Everyday activities to boost your day
Posted on 4 July 2017
Did you know that doing chores around the house and garden can significantly boost your daily activity levels? From playing frisbee with the kids to garden work, dusting and scrubbing pans, we look at everyday activities that can boost your day and your overall health and wellbeing.
Not too long ago, humans used to be more active – doing our own washing, cleaning and gardening, and walking to a job that often involved physical labour. Now we have multiple appliances, cleaning, transport and automation services. This is not only costly for the household budget, but also impacts greatly on our health and wellbeing.
One survey found that 68% of South African employees did not meet recommended physical activity guidelines, resulting in a population with generally ill health.
What’s all the fuss about?
Physical activity is good for everyone, at every age, and it’s not only about weight loss. There are many mental wellbeing and health benefits, including reducing the risk of disease as well as treating conditions like diabetes, high blood pressure and arthritis. Moderate-intensity exercise to get your heart pumping benefits cardiovascular health, says biokineticist Stefan Uys of Mediclinic Bloemfontein.
Keys to success
There are many ways to be more active, depending on your interests and fitness levels. Creativity is key, says Ansoné Hugo, a biokineticist at Mediclinic Kimberley.
Playing outside with children and pets
Playing frisbee can burn 1 255 kJ/hour and works your hamstrings, quadriceps, gluteus complex, biceps and triceps – to name but a few. That is equivalent to the kilojoules contained in an extra-large roll or baguette.
An 80kg person can burn around 711 kilojoules per hour by doing light cleaning (like dusting), and 795 kilojoules per hour for harder jobs like scrubbing, says Stefan. Ansoné suggests trying squats and leg extensions while washing dishes.
Depending on how strenuous the activity, gardening can burn between 837 and 2 510 kJ/hour and works all the major muscle groups, says Stefan.
If you’re at your desk, Ansoné recommends doing chair squats or push-ups against your table, taking the stairs, or walking around your office hourly.
How to get started
Start small, Ansoné advises. ‘Set weekly goals for yourself – like walking the dog around the block every day, then increase the distance as you get fitter.’
To keep activities varied, draw up an activity calendar. ‘For example: Day 1: do the washing, Day 2: sweep the floors, Day 3: wash the car, Day 4: gardening, and so on,’ says Ansoné.
Ideally daily activities should be done together with a structured exercise plan.
‘Exercise’ is merely planned activity that targets certain muscle groups. There are four main types of exercises – endurance, balance, flexibility and strength. Weight-bearing exercises like walking and lifting weights are good for bone health and can prevent osteoporosis.

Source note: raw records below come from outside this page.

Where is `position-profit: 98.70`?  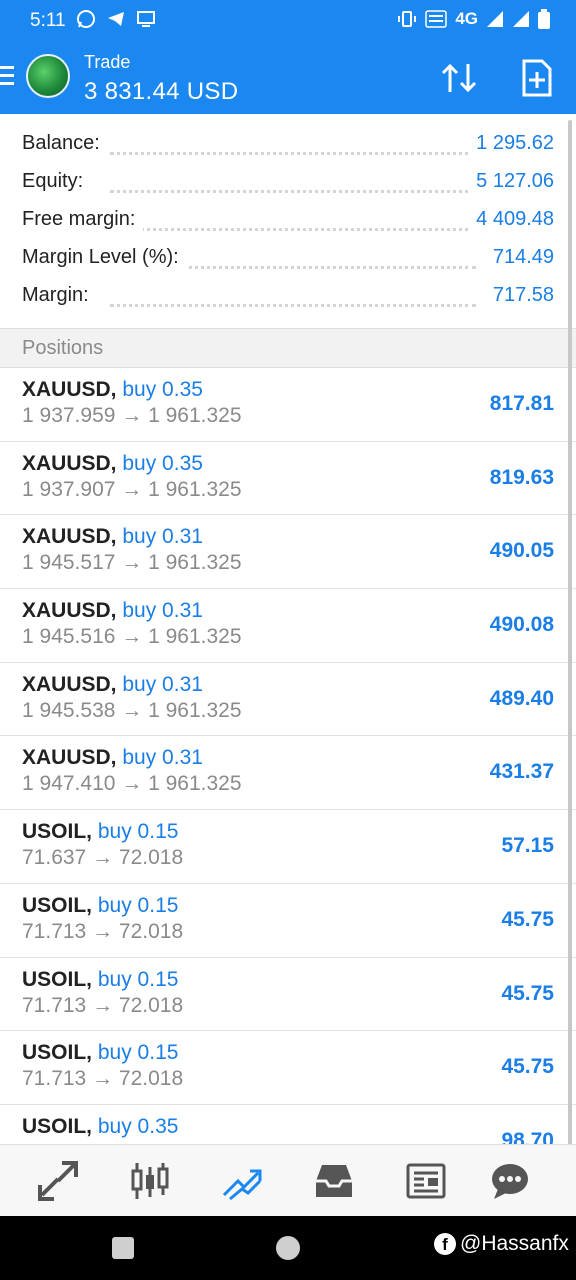 position-profit: 98.70 is located at coordinates (528, 1136).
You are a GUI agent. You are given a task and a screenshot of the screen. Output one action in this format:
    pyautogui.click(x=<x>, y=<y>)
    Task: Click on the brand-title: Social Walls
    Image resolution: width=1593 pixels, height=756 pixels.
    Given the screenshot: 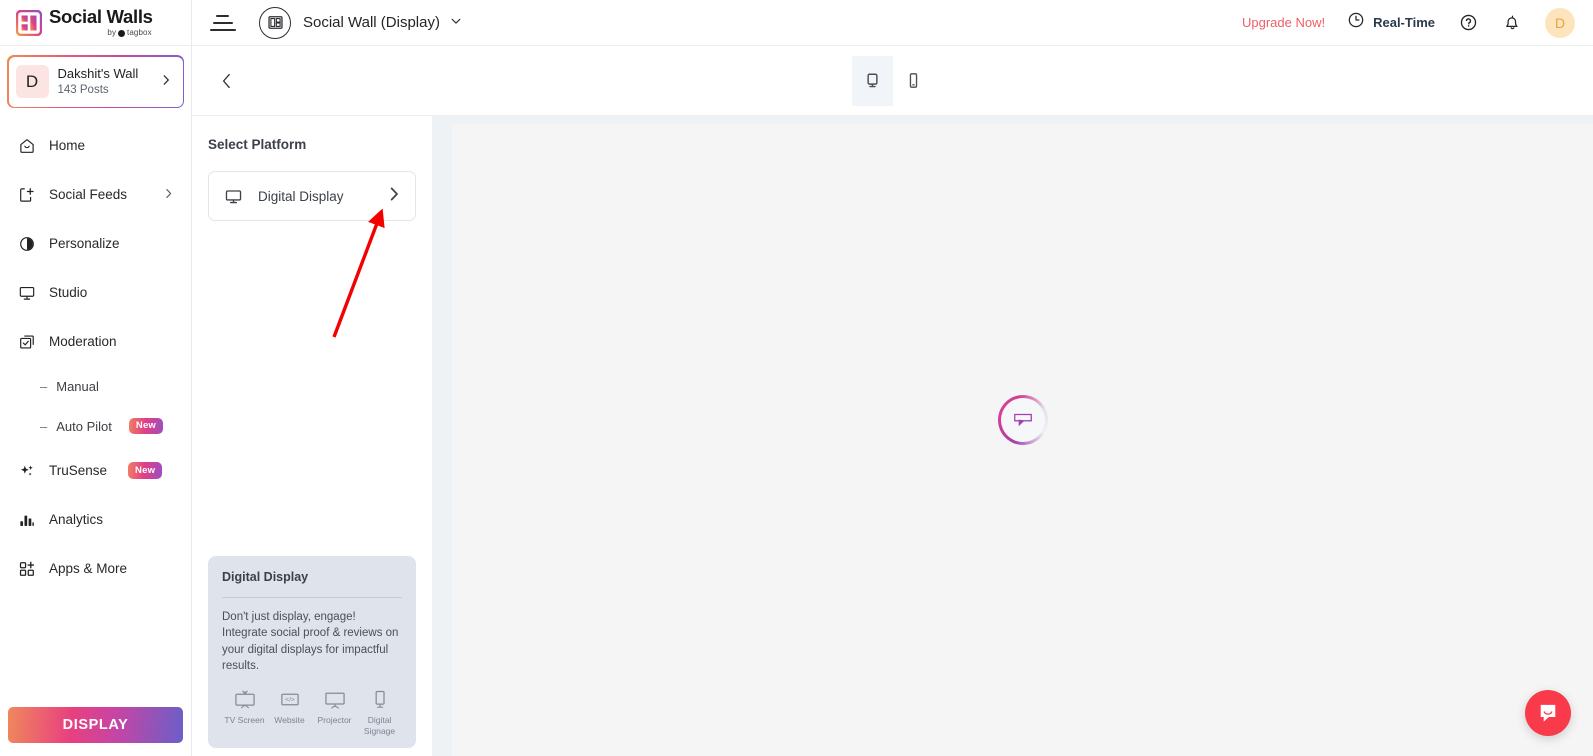 What is the action you would take?
    pyautogui.click(x=101, y=17)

‘A balanced exercise plan includes aerobic exercise for cardiovascular fitness and strength training to maintain muscle and bone mass,’ says Stefan, adding that stretching and balance exercise can reduce the risk of falls.
‘The basic guideline we work on is 150 minutes of moderate-intensity aerobic activity or 75 minutes of vigorous activity per week, and strength training (weights, or carrying groceries) at least twice a week,’ Stefan explains. He adds that for older patients with chronic conditions, it’s important that activities are tailored to be on the safe side.